Crítica de cine: La pasión de Augustine

Música y enseñanza se combinan para otorgar a esta historia algunos puntos de reflexión sobre los métodos prácticos frente a la ortodoxia de un régimen educativo que trata de limitar cualquier asomo de creatividad y experimentación.
Félix Manuel Lora/Acento.com.do - 5 de agosto de 2017 - 3:00 pm - Deja un comentario

Título original: La passion d’Augustine. Género: Drama. Dirección: Léa Pool. Guión: Marie Vien. Reparto: Céline Bonnier, Lysandre Ménard, Diane Lavallée, Valérie Blais, Pierrette Robitaille. Duración: 1 hora 43 minutos. Clasificación: + 12 años. País: Canadá.

Este filme se centra en Canadá en los años sesenta. Una revolución cultural y social empieza a tomar forma en la conservadora ciudad de Quebec en la que una religiosa, la Madre Augustine, dedica su vida a enseñar a través de la música a jóvenes chicas de familias con dificultades.

La aparición en el convento de la sobrina de la superiora, un prodigio en la ejecución musical, interpretada por la genial joven actriz y pianista Lysandre Ménard, impulsa los anhelos de la institución de aplicar sus métodos.

Pero su régimen de enseñanza se ve en peligro cuando las autoridades introducen un nuevo sistema de educación pública haciendo que la enseñanza religiosa vaya perdiendo terreno frente a los métodos laicos.

Este panorama es al que se enfrenta esta superiora junto a sus hermanas de congregación, donde la música es un personaje permanente que se cuela por todos los rincones de este espacio dramático.

Música y enseñanza se combinan para otorgar a esta historia algunos puntos de reflexión sobre los métodos prácticos frente a la ortodoxia de un régimen educativo que trata de limitar cualquier asomo de creatividad y experimentación.

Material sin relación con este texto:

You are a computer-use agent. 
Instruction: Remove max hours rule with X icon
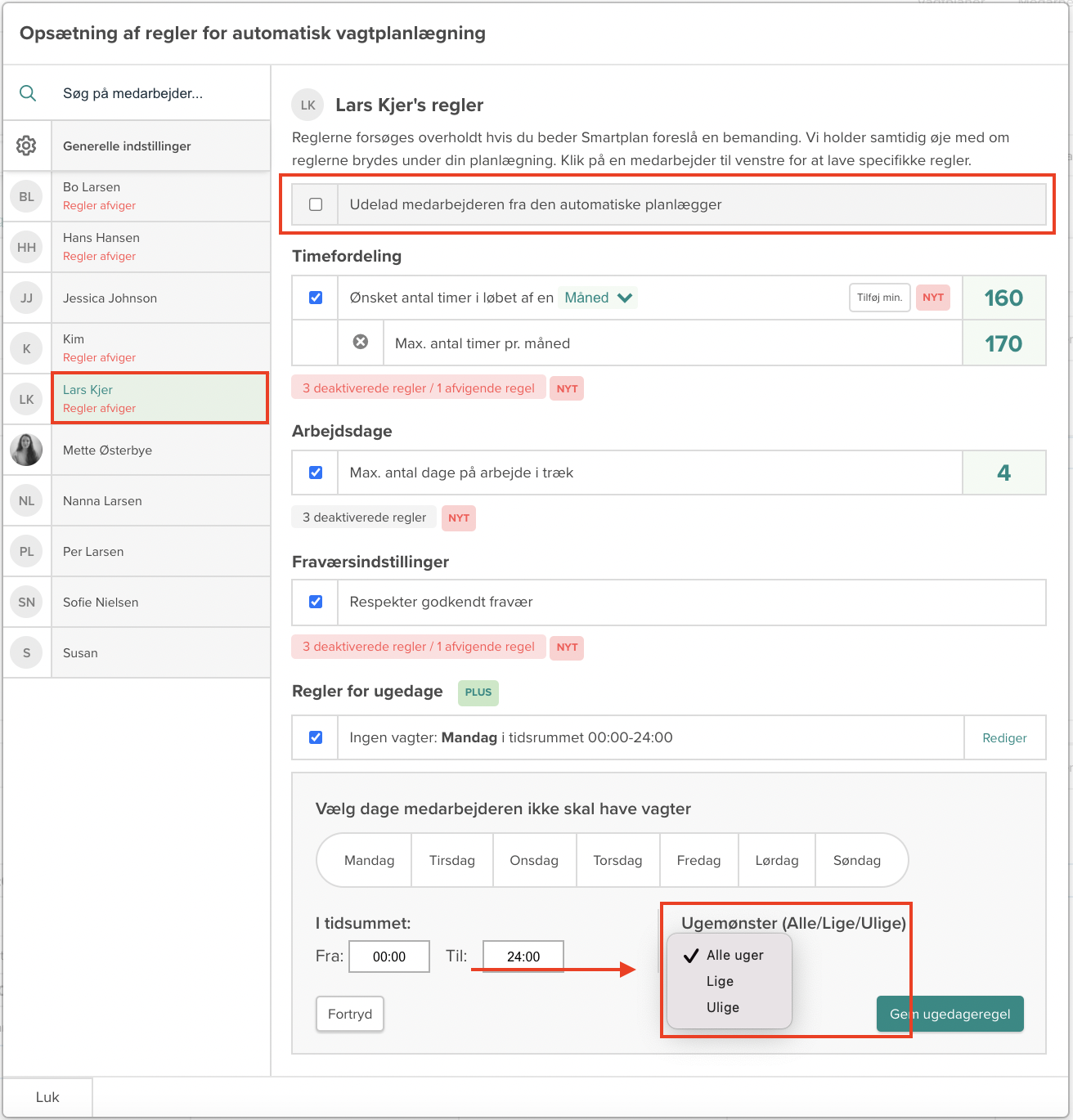click(x=361, y=343)
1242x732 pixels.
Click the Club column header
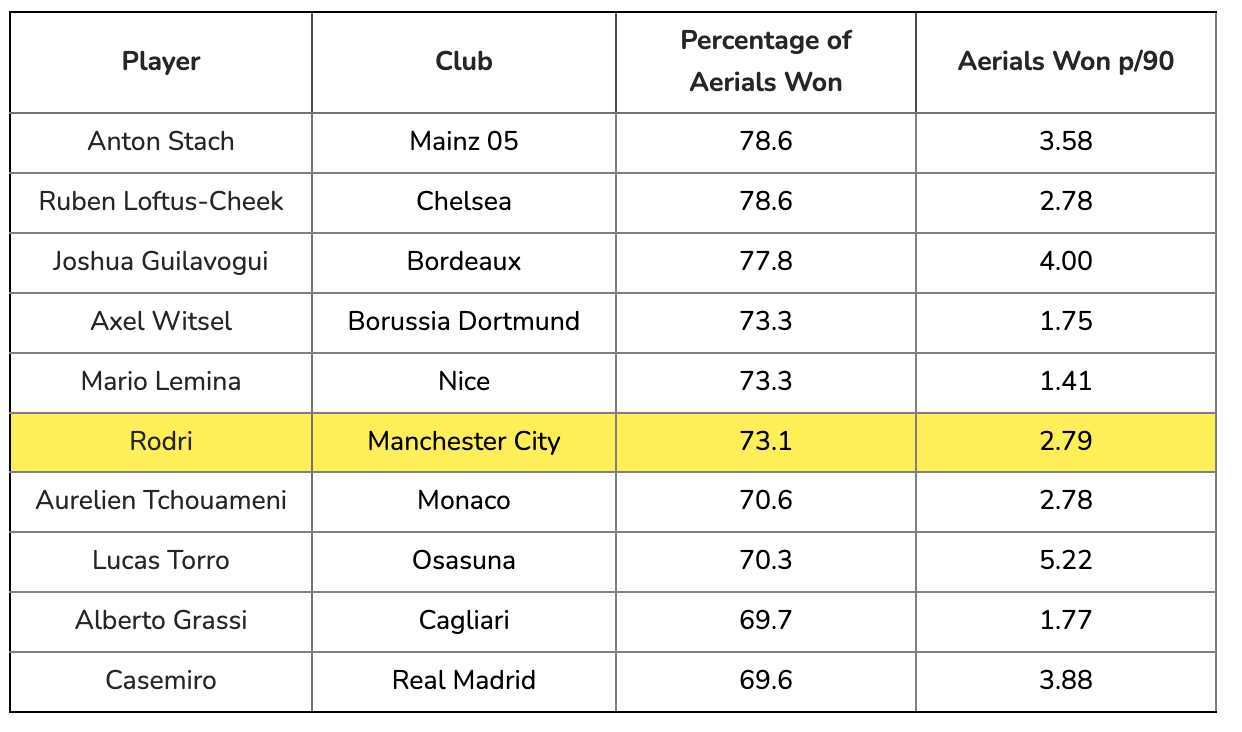pyautogui.click(x=464, y=62)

El trabajo de dirección de Léa Pool (Lost and Delirious, 2001) trata de equilibrar ambos elementos dentro de la acción y objetivo del filme, quedando muchas cosas sobre la superficie, pues, quizás, con esto se evitaba la complejidad para no sobrecargar el drama de situaciones que conllevarán analizar otros aspectos de la iglesia y la sociedad.

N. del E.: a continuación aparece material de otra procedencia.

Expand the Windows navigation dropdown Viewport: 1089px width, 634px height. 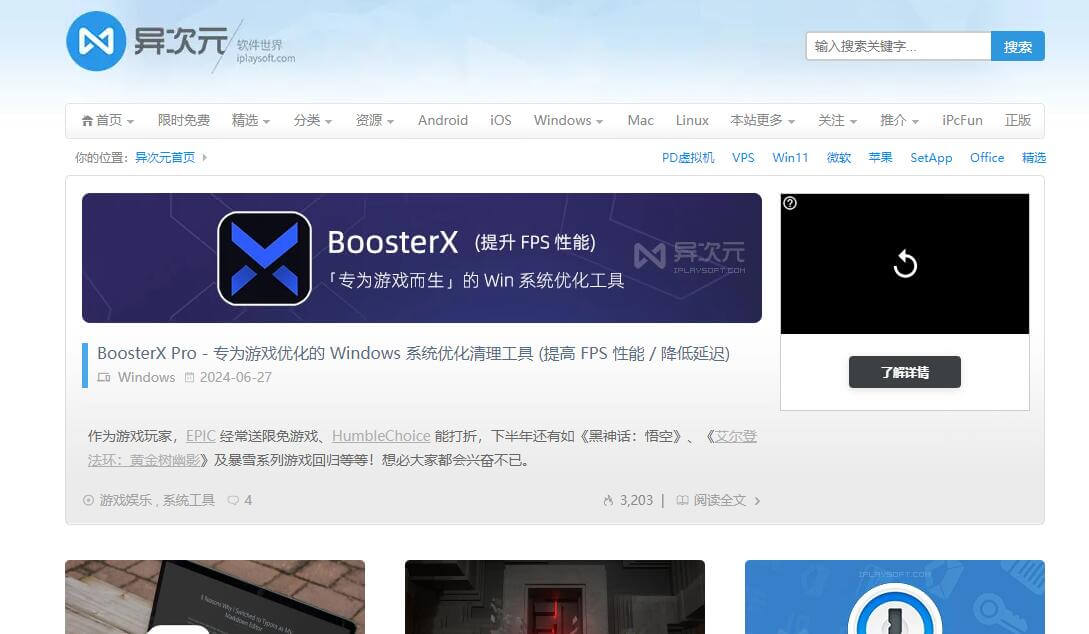click(568, 120)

Por eso este relato resulta agradable pues entre la ambientación, el clima y el ritmo, se producen las distancias necesarias para que cada elemento esté en su justo lugar.

La actriz Céline Bonnier, como la Madre Augustine, actriz que lo largo de los años ha brillado en el escenario, en la televisión y en el cine, en obras como L’opéra de quat’sous de Bertolt Brecht y Kurt Weill (2012) o en cine con “Maman est chez le coiffeur” (2008), aporta verismo a su participación y cierto encanto maduro a su personaje.

Un cine que conjuga muy bien el drama y la música y que coloca su punto de reflexión sobre los cambios sociales y la percepción de la convicción religiosa como lección de vida.